Most everyone is familiar with the term Occam’s razor – the assumption that the simplest solution is usually correct. It’s what keeps us from spinning out into every possible scenario and lets us move from one point to the next, solving life’s daily mysteries with logic.
If Occam’s razor keeps you logical, Hanlon’s razor keeps you peaceable.
In short, Hanlon’s razor reads, "Never attribute to malice that which can be adequately explained by stupidity." In other words, we can’t assume the world’s out to get us, even when it feels like it is, and in parenting, it often does. The origins of this principle are mixed, taking bits from Murphy’s Law and Occam’s razor. It’s the mutt of philosophy, the “devil theory” laid bare, and the truest aphorism for parenting and life. That kicking at the back of your seat in the car is not actually their form of water torture. They just can’t help themselves (most of the time).
The first thing you learn when you get behind the wheel after “check your mirrors” is how to drive defensively. Always be on the lookout for the speeders, the weavers, and the texters. I consider myself a delicately-balanced blend of both defense and offense. I like to nose ahead, but it’s not Days of Thunder out here. I keep it in check. So when I see another driver veering into my lane or making a sudden stop just ahead of me on the interstate and actually reversing up the shoulder so they don’t miss their exit, I try not to think they’re out to get me. I try very hard, with all three kids in the back, to remember that truly, some people just don’t think.
Where Hanlon’s razor becomes startlingly clear is in parenting. How many of us haven’t looked our three-year-old in the eye and wondered aloud if he or she might actually be a sociopath?
My son has a penchant for graffiti – he’ll color every available surface except for paper. He painted the antiqued white legs of our kitchen table blue with scented markers. After an hour of soapy water and Clorox wipes, they are now a grayish bruised color, but they smell lovely.
“Why?” I asked him on my hands and knees just inches from his face where he sat screaming in time out. “Why on earth would you ever?” And I pointed at the table.
He wiped snot on his hand and then on the floor (a discussion for another day) and said in all honesty, “I don’t know.”
He really didn’t. He didn’t know what devilish whisper steered his hand off the coloring book and down the legs of the table. It wasn’t because he hated the table or me. It was because he’s three.

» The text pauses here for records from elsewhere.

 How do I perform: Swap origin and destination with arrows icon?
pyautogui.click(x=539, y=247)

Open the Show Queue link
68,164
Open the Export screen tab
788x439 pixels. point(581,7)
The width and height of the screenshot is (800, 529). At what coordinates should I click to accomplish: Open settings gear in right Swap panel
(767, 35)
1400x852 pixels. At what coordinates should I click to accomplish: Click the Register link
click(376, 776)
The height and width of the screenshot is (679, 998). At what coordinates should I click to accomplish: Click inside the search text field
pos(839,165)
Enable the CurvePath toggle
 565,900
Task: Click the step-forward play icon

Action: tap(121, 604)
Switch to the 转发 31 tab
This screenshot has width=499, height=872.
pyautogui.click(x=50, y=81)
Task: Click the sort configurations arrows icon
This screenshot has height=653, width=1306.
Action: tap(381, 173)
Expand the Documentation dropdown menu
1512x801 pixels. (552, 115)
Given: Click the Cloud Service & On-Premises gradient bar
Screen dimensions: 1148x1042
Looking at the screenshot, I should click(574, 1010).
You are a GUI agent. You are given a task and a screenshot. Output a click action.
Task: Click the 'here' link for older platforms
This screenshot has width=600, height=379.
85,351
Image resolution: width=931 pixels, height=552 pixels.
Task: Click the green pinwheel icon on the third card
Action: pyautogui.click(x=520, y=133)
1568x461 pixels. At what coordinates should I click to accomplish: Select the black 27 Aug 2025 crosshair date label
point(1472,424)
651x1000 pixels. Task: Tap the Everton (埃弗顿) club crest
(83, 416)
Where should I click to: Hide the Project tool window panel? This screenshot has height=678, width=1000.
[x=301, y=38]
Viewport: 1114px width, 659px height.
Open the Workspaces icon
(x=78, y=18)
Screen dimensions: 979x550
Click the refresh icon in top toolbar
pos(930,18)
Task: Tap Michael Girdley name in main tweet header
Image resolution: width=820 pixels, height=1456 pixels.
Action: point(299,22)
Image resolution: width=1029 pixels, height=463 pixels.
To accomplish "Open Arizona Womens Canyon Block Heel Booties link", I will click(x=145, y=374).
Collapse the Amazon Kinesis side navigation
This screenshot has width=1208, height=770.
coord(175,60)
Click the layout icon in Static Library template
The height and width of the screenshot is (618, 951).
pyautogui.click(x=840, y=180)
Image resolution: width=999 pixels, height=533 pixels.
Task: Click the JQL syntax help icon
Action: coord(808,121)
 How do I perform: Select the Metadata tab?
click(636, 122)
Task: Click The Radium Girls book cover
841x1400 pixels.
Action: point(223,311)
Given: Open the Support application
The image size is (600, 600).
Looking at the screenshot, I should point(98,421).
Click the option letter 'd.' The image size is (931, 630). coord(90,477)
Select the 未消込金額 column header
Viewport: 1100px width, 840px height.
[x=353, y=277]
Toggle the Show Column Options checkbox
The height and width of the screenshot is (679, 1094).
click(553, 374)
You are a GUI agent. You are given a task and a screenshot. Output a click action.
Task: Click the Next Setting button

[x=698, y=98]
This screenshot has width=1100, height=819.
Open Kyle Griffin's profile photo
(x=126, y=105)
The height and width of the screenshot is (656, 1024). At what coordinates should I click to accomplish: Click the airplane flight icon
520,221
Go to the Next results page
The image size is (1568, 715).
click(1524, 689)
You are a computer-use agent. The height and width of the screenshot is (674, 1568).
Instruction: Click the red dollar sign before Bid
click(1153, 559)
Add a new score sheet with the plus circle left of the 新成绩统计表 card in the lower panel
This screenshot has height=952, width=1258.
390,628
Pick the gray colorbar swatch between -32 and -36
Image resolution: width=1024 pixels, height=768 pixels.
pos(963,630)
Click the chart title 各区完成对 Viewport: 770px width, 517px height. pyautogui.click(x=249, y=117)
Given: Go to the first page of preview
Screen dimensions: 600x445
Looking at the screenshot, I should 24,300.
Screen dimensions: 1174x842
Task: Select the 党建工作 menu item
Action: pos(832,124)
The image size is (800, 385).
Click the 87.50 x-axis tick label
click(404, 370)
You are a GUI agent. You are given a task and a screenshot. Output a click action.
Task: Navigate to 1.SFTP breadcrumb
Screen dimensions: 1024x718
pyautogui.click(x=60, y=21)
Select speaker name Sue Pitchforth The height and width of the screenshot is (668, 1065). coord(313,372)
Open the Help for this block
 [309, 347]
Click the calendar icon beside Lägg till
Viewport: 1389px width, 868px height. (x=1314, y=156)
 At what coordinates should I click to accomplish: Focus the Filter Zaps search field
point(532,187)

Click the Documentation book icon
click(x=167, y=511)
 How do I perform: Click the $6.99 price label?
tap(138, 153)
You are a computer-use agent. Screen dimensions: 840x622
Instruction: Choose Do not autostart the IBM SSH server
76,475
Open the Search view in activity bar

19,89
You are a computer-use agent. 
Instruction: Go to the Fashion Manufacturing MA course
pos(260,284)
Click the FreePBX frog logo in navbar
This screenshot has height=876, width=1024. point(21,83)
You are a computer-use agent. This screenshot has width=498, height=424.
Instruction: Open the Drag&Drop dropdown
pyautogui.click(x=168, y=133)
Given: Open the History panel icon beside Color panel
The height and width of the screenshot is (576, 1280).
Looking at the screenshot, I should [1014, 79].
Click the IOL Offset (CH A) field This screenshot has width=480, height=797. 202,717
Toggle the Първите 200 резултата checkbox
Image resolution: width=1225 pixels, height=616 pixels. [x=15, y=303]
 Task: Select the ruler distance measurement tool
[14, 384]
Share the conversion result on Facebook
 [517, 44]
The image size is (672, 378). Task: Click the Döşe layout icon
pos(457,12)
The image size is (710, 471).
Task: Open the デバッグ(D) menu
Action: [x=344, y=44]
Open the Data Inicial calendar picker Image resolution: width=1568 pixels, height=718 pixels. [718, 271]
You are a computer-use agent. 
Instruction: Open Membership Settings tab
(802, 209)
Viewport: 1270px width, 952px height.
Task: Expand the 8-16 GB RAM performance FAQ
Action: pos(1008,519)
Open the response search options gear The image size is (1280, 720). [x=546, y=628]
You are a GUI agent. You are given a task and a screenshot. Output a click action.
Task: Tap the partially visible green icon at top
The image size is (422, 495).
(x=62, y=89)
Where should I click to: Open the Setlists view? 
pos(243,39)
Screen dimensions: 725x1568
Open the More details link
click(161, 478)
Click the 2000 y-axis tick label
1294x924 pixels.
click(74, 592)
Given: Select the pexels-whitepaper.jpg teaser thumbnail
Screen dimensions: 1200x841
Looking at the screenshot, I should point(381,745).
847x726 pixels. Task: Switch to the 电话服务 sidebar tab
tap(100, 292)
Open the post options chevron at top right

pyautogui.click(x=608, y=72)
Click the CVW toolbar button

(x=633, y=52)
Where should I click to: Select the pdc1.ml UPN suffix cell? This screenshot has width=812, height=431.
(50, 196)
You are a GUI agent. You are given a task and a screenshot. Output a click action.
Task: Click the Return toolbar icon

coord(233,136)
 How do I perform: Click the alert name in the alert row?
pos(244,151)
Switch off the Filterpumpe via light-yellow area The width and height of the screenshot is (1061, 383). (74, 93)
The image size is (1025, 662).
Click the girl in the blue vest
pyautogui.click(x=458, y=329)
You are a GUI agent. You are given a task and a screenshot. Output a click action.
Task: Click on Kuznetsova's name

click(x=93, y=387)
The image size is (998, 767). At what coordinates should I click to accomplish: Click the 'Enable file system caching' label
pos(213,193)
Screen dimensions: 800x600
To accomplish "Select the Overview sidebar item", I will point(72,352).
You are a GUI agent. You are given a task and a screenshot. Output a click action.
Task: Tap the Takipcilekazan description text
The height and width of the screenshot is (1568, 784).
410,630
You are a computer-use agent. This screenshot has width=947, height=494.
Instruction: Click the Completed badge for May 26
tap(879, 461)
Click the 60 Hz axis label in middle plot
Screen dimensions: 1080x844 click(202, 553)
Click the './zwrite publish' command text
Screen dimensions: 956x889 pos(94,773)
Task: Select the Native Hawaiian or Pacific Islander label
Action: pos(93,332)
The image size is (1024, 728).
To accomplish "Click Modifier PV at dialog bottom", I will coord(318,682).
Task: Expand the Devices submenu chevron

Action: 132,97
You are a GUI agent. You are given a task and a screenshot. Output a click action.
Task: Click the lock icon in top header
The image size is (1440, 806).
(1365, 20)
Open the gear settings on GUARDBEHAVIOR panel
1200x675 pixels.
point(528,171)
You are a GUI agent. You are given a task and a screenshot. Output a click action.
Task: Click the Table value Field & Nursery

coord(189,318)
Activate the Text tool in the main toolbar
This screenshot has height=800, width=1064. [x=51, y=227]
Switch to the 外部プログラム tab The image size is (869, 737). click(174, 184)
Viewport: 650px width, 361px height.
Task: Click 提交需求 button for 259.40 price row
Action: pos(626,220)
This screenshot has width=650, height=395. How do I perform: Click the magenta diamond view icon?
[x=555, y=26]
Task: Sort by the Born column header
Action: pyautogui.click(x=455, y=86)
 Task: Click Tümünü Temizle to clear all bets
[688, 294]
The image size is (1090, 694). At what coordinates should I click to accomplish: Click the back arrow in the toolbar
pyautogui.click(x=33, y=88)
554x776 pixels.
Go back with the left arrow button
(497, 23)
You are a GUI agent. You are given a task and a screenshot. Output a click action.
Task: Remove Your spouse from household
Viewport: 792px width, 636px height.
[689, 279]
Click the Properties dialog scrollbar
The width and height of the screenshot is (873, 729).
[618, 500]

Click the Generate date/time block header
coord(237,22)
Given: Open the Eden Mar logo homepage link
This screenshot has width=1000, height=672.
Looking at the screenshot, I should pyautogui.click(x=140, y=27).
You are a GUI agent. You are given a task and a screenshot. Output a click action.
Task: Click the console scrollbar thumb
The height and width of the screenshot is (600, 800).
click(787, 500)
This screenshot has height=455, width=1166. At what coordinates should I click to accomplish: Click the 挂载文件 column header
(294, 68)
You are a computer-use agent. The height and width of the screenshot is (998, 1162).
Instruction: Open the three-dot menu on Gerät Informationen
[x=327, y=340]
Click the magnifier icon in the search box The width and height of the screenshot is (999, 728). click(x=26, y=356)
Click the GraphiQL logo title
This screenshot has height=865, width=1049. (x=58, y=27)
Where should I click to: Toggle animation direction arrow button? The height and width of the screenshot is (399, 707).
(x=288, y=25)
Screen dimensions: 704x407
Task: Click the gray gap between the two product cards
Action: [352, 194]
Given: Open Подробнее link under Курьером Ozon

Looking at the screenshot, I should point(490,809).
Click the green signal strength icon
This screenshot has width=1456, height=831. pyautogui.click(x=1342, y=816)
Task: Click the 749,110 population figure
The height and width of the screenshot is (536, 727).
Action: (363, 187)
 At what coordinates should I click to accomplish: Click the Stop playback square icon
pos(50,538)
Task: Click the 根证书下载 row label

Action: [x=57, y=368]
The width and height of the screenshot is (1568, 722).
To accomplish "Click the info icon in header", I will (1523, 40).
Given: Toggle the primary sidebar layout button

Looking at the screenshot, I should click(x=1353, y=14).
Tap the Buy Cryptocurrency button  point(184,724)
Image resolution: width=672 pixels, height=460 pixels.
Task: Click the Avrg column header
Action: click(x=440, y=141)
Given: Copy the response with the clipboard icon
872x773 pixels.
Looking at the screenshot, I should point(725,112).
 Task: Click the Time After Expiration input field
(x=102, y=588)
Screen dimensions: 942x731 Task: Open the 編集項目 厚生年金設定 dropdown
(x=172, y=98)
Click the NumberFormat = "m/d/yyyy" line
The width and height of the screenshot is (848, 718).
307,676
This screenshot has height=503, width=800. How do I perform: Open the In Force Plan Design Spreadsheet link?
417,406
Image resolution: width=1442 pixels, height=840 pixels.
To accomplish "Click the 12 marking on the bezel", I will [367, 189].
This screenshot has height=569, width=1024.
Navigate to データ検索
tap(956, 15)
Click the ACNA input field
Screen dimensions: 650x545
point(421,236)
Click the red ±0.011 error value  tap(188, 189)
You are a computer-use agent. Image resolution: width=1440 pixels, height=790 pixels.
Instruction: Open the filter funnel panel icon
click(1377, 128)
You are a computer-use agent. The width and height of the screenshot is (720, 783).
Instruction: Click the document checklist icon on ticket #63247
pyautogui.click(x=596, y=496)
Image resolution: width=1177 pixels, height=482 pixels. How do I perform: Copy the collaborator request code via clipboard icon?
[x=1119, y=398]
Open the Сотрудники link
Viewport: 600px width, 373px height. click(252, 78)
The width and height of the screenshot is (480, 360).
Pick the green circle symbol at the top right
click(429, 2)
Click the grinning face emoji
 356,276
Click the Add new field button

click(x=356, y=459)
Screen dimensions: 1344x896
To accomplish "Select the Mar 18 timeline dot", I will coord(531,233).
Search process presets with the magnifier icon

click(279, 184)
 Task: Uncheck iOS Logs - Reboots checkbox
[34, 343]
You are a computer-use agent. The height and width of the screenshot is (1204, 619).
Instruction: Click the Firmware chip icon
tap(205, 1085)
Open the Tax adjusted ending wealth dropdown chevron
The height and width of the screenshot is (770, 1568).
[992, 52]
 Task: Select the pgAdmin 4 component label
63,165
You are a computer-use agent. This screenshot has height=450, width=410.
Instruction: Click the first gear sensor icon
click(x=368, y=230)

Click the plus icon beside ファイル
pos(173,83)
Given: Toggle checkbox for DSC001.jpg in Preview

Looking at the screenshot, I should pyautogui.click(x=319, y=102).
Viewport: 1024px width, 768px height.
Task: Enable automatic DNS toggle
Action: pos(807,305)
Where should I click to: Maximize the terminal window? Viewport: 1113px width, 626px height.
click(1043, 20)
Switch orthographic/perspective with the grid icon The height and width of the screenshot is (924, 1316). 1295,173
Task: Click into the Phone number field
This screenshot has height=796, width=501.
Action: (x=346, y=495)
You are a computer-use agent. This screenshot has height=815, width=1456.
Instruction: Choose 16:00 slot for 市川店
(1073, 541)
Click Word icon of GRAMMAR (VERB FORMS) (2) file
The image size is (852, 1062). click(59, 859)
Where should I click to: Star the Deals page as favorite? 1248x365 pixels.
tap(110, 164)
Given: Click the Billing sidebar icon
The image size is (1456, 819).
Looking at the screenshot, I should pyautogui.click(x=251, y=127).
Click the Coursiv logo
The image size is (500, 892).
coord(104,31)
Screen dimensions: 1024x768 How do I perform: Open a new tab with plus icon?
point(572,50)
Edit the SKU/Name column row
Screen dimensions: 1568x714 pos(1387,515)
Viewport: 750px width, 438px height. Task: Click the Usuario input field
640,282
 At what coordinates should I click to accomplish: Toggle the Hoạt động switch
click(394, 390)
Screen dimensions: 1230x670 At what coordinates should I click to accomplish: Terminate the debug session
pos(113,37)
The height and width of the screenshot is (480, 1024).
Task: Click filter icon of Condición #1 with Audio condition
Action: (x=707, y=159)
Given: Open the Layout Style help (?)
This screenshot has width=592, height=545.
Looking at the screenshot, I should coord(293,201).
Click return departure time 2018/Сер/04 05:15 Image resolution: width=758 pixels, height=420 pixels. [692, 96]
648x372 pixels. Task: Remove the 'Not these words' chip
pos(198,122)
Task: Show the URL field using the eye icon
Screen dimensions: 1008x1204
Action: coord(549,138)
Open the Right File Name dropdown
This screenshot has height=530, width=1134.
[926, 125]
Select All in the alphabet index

I guess I shouldn’t take it personally.
It happened again with his twin sister. She systematically tore every single page out of every single book in her room. I found her, after nap, surrounded by piles of pages heaped up like snowdrifts. The book jackets were splayed and empty like dead birds under her windowsill. I couldn’t even find a word to say to her. I just pointed to her and then to the pages and back to her. She nodded. Yes, this is my doing.
Once I made her clean it up and then have a funeral for all twenty books, she turned to me and said finally, “I liked the sound.”
“What?” I said, still not catching her meaning.
She mimed tearing with her two little hands. Oh. She destroyed all her books because she like the sound pfft sound of the ripping pages. Of course.
I think Hanlon’s razor is going to be my mantra when the kids become teens and all their wiser thoughts are drowned in hormones, social media, and body odor. Sometimes, not always, the harsh word, missed curfew, or bad boyfriend or girlfriend is just a lack of insight rather than a master plan. That pre-frontal cortex is still developing. I’ll give them until 25 before deciding they’re out to undermine all my years of parenting.
I know we all have our moments when we wonder if our children are out to get us, when every single parenting trick or bit of sage advice backfires. If Hanlon’s razor is really true, then it’s not always personal, it’s just the business of being a kid.